The agency cited satellite imagery that showed the most active locations of gas flaring were concentrated in the Bakken shale play in North Dakota, and the Permian and the Eagle Ford formations in Texas and New Mexico. Oil production, the World Bank said, increased by as much as 40 percent in the Permian, 29 percent in the Bakken, and 15 percent in the Eagle Ford.
There was some good news, however, and it was that the intensity of gas flaring was low, at 0.3 cubic meters of gas per barrel of oil. This compares with as much as 2.9 cubic meters of gas per barrel of oil back in 2012 during the first shale revolution as the industry calls it.
Earlier this month, Norway’s Rystad Energy said gas flaring in the Permian had hit an all-time high in the first quarter of this year but that was not so much because of production growth as it was a result of a pipeline shortage that prevented the utilization of the associated gas flowing from oil wells.
The annualized rate of gas flaring in the Permian came in at 6.8 billion cubic meters, which is theoretically enough to meet much of the gas demand of whole countries.

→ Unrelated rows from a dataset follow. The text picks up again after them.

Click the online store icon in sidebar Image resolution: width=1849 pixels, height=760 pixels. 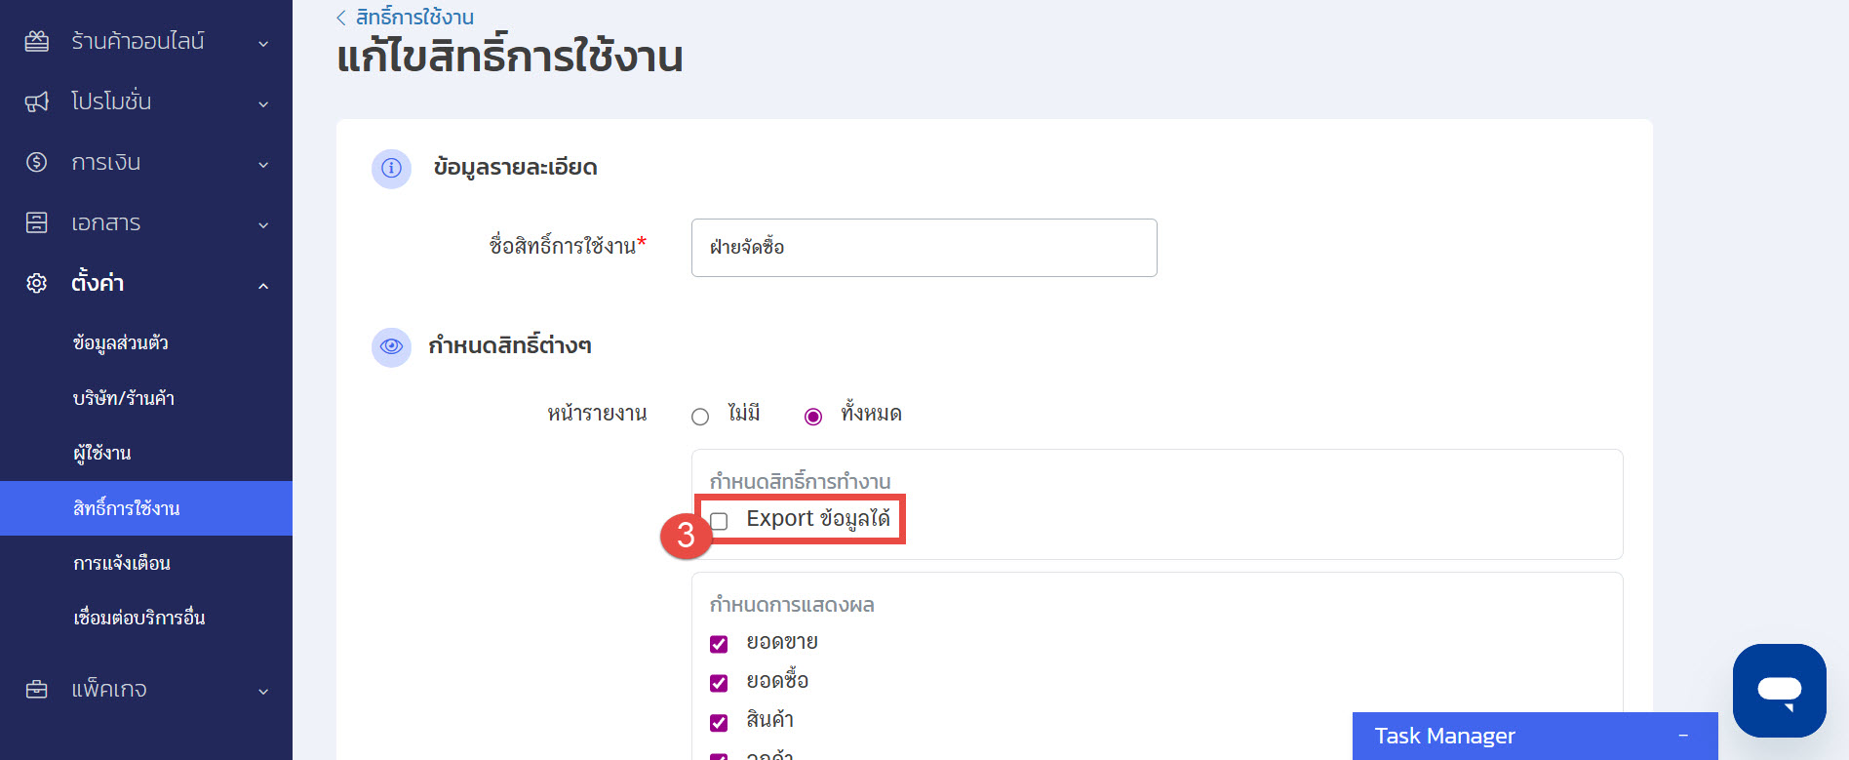pos(36,41)
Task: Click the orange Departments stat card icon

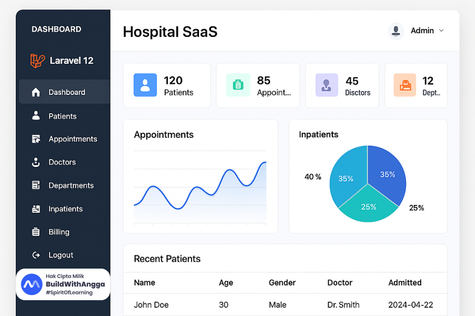Action: coord(405,85)
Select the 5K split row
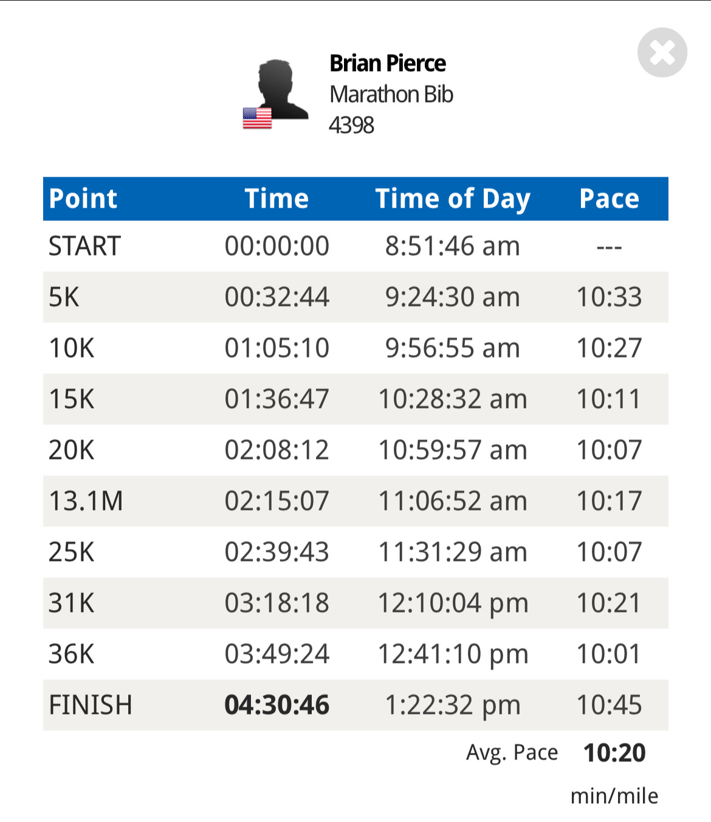This screenshot has width=711, height=822. (x=356, y=297)
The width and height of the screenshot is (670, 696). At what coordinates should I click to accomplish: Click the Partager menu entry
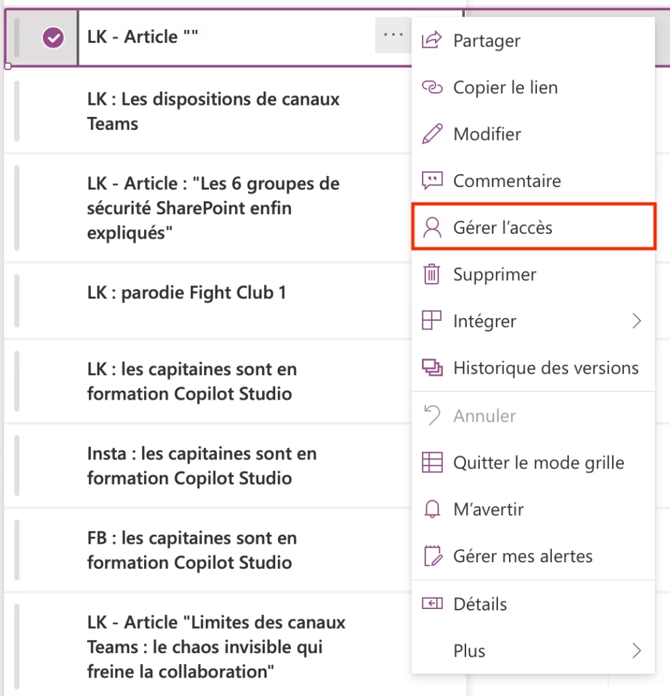coord(487,40)
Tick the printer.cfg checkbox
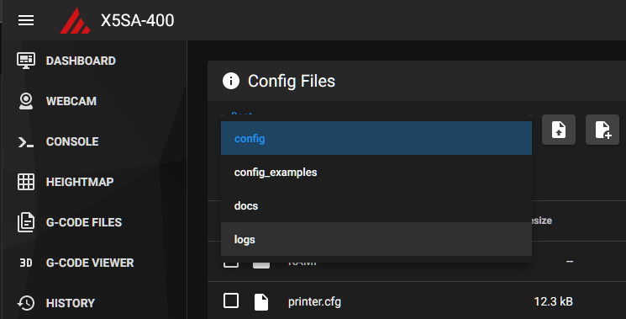Image resolution: width=626 pixels, height=319 pixels. 231,300
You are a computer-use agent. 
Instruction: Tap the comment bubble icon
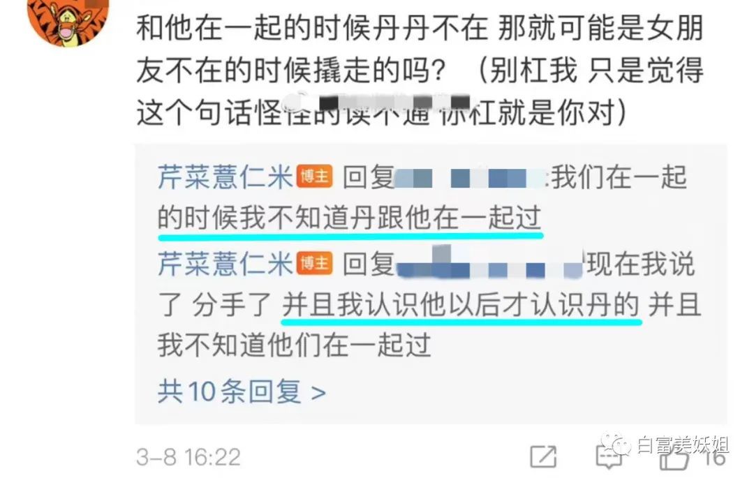(x=609, y=457)
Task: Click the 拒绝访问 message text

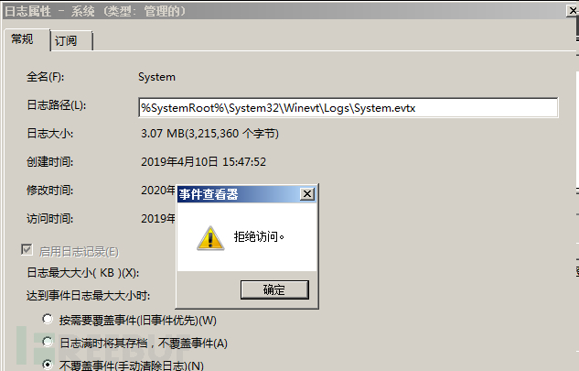Action: pos(259,236)
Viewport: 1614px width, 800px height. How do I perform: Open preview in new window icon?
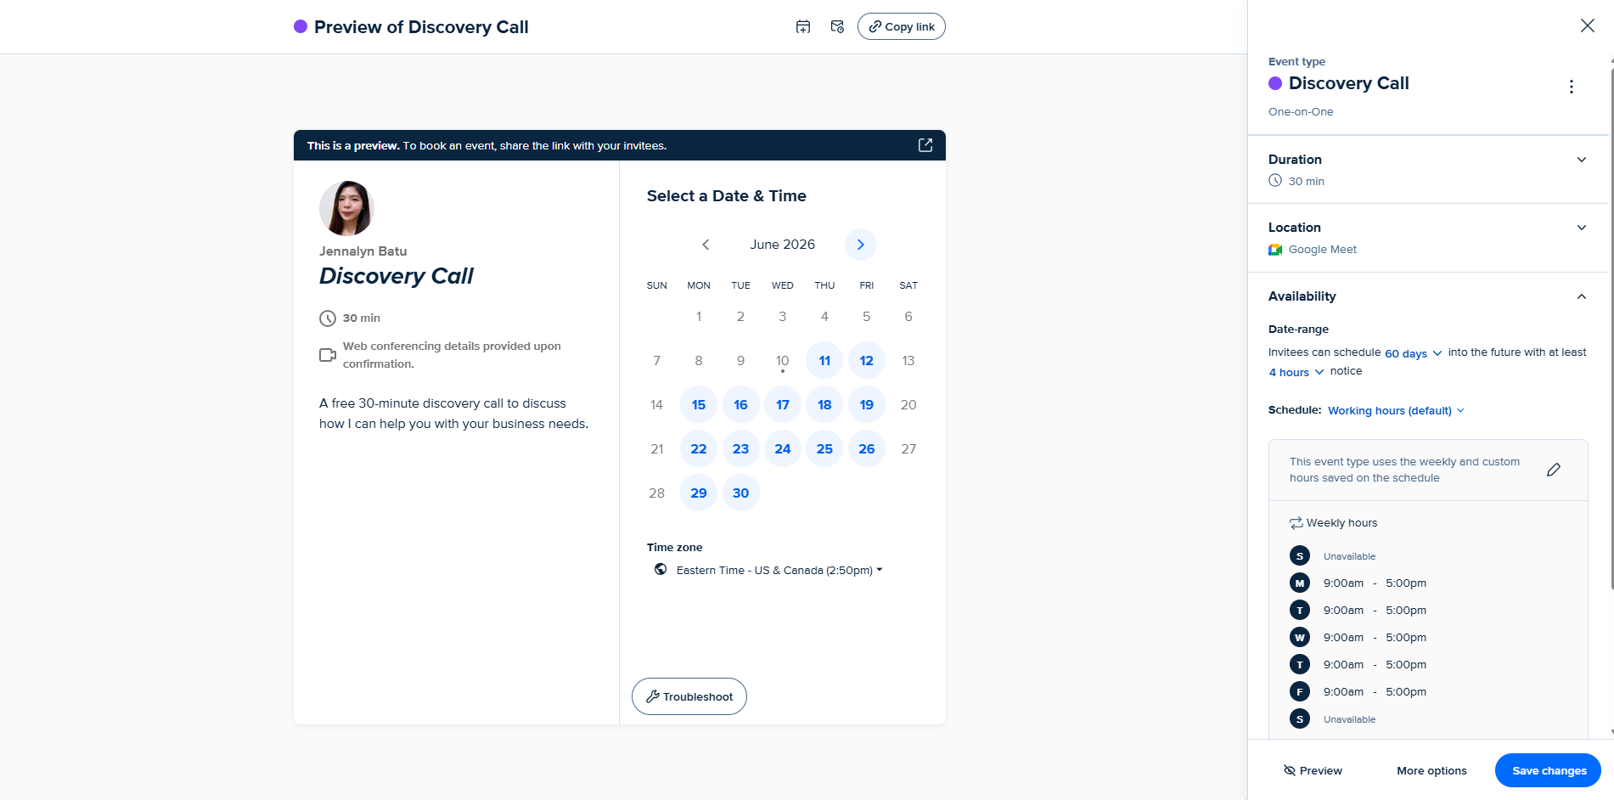925,145
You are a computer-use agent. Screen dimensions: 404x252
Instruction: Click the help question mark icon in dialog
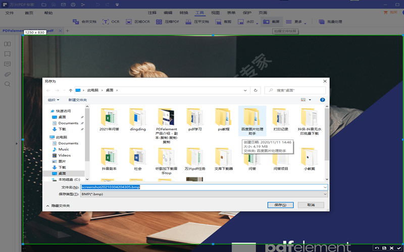point(322,100)
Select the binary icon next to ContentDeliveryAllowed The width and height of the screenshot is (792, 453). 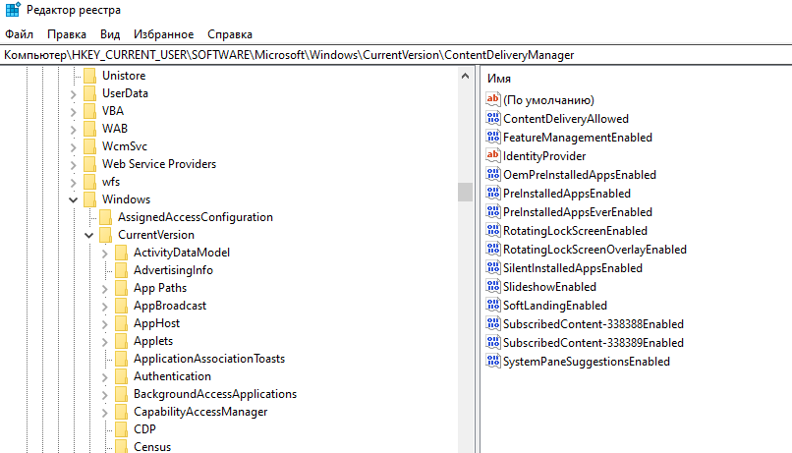(493, 119)
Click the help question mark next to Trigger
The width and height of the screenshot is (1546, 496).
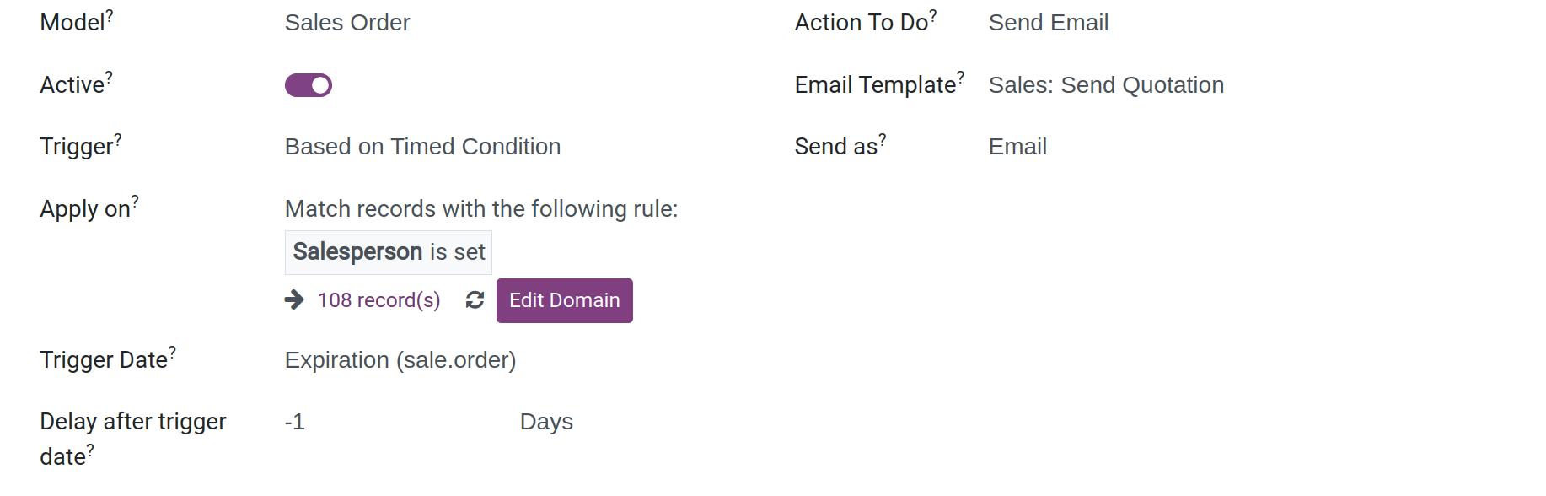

Together with the Bakken, which is the other flaring hot spot in the United States, oil and gas producers waste so much of the commodity that it exceeds the annual gas demand of certain countries such as Israel, Hungary, and Romania.
The consultancy said at the time there was little chance of this rate of gas flaring declining in any significant way through the rest of the year as additional pipeline capacity as well as gas storage is slow to come by.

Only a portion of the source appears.